BABY'S DEATH BLAMED ON CRACK SMOKE
Author: Steve Lannen
Lexington Herald-Leader (KY)
Thu, 01 Jun 2006
Frankfort Girl's Parents Held On Murder Charges
A Frankfort couple face murder charges for allegedly killing their infant daughter with second-hand crack cocaine smoke.
A Franklin County grand jury indictment accuses Jaime Jockers and Michael McIntyre of smoking crack in the presence of 5-month-old Brooklyn P. McIntyre, who died on March 3 in her apartment at the Stivers Apartments complex, 505 Owenton Avenue, in Frankfort.
Toxicology results from the Kentucky State Police crime laboratory revealed the baby girl died from acute cocaine intoxication, Commonwealth's Attorney Larry Cleveland said yesterday afternoon.
"There was a lot of crack cocaine smoked in that house," he said.
The drug also was sold in the residence, he said.
Jockers, 23, had two other children in the home by another father. Those children have been removed, Cleveland said. Both she and McIntyre, 21, face charges of murder and wanton endangerment, according to the indictment filed yesterday.

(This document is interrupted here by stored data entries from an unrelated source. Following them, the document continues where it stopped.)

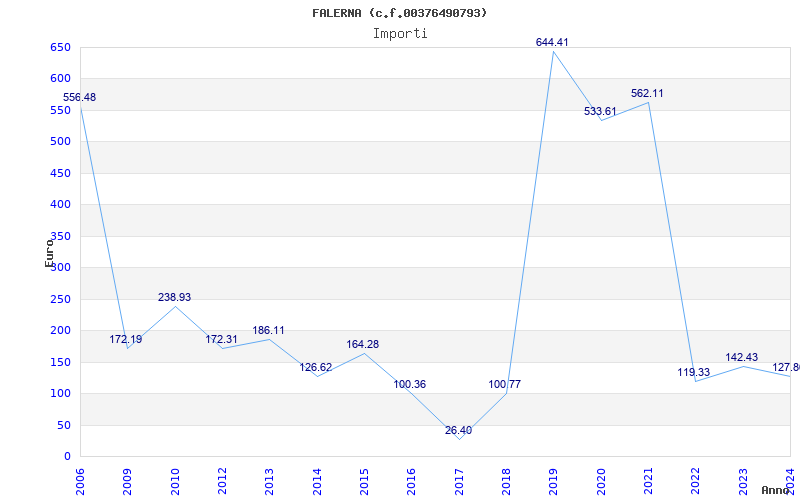800x500 pixels.
Task: Select the 119.33 data label
Action: click(694, 372)
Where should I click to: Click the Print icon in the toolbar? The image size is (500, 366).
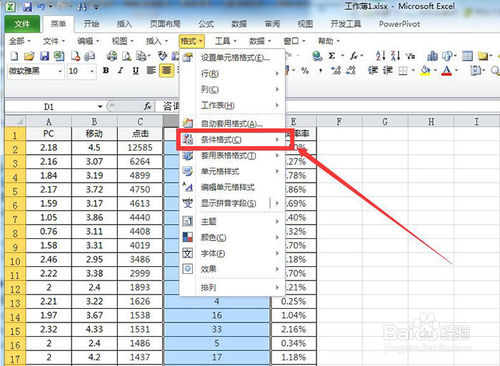tap(112, 56)
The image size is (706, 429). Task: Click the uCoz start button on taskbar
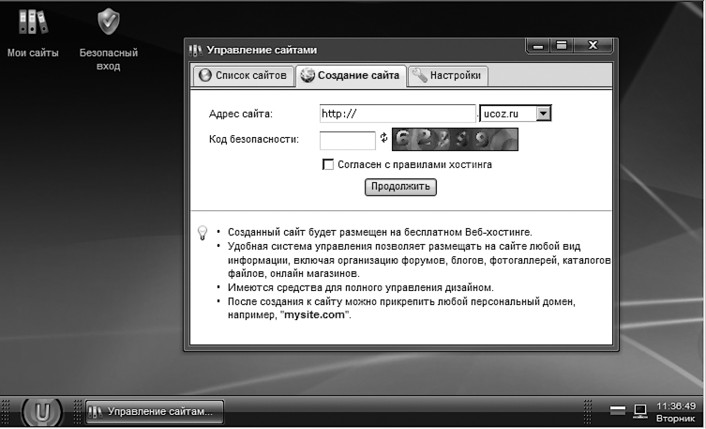click(x=42, y=411)
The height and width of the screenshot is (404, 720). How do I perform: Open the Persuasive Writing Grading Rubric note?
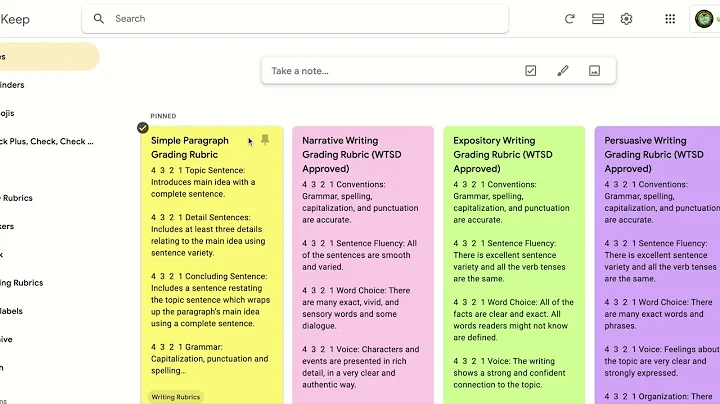pyautogui.click(x=660, y=260)
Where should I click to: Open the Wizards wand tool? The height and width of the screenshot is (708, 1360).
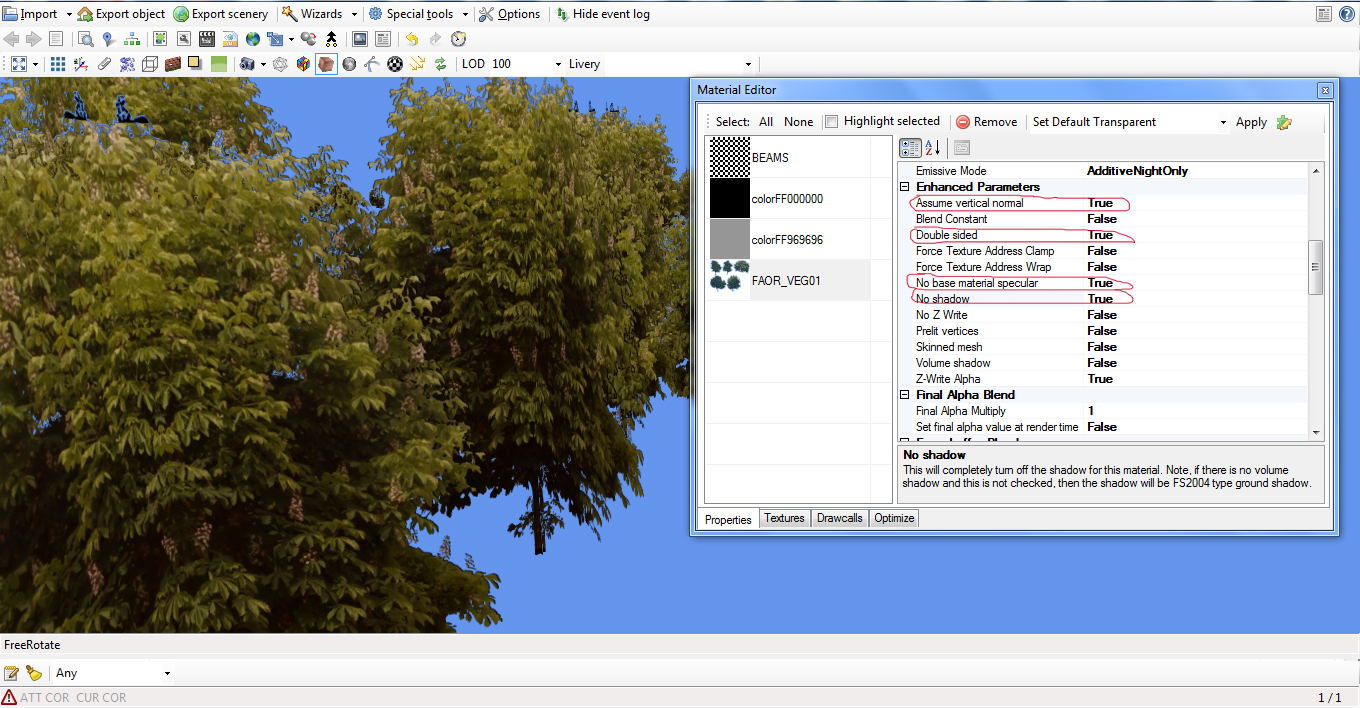click(x=288, y=14)
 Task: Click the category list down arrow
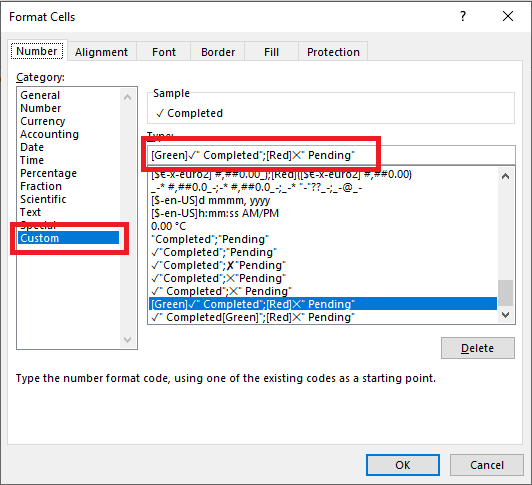(128, 339)
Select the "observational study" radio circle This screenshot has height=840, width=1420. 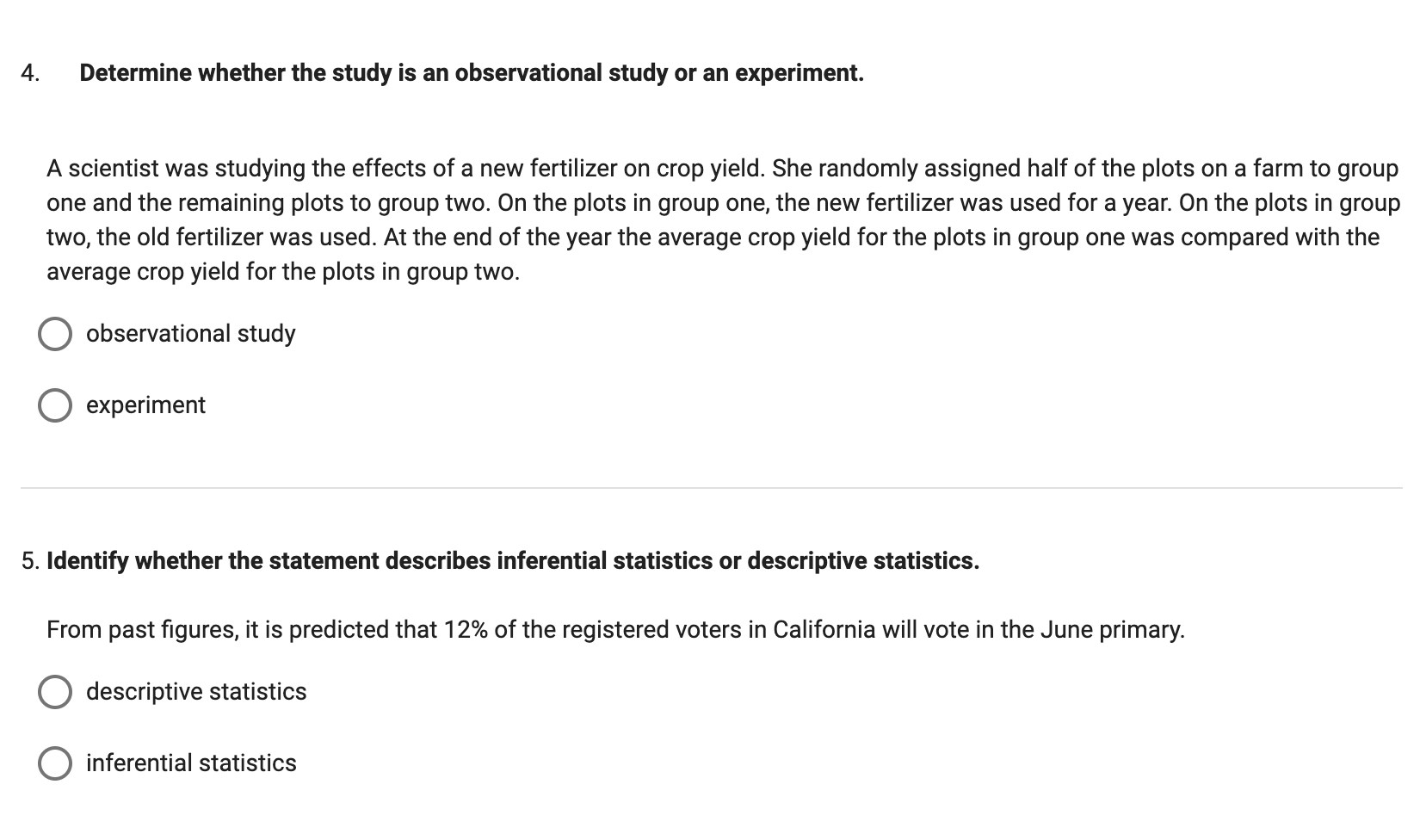55,334

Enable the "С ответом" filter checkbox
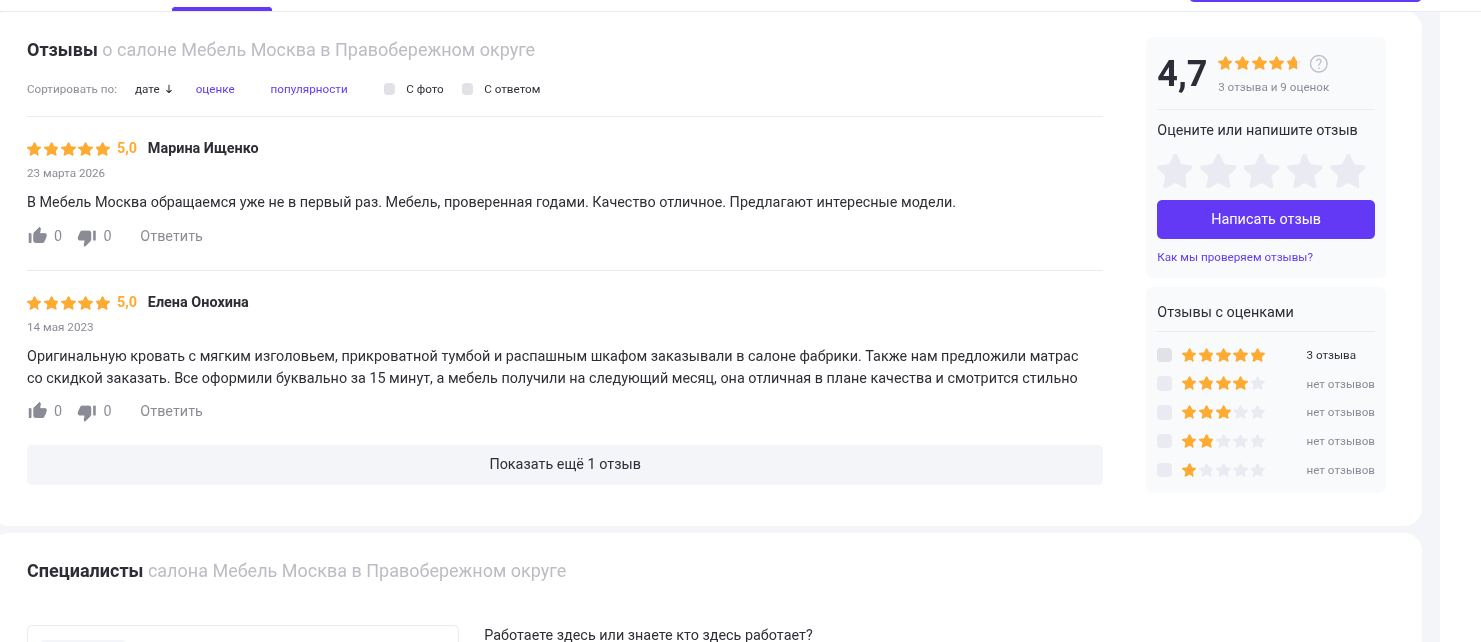[468, 89]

McIntyre faces additional charges of being a persistent felony offender. Jockers has previously been charged with drug trafficking, Cleveland said.
Although it might sound absurd, death by secondhand crack smoke is possible, said Holly Hopper, coordinator for Drug Endangered Child Training Network at the University of Kentucky.
Babies can inhale fumes from people smoking crack or methamphetamine, or the drugs can be absorbed through their skin, Hopper said.
"It really takes a small amount," she said. "Crack cocaine is not something you want to play with."
In 2003, a mother and grandmother were sentenced to prison for smoking crack in front of a newborn, who died in 2001 from exposure to crack smoke and dehydration, according to The Arizona Republic newspaper.
Symptoms of a drug-exposed baby include respiratory problems, unexplained seizures and increased blood pressure, Hopper said.
In substantiated cases of child abuse involving children under the age of 4, 88 percent have parents using drugs, Hopper said.
Although methamphetamine use has exploded in Western Kentucky, cocaine continues to be the number one drug in Central Kentucky related to child abuse, she said.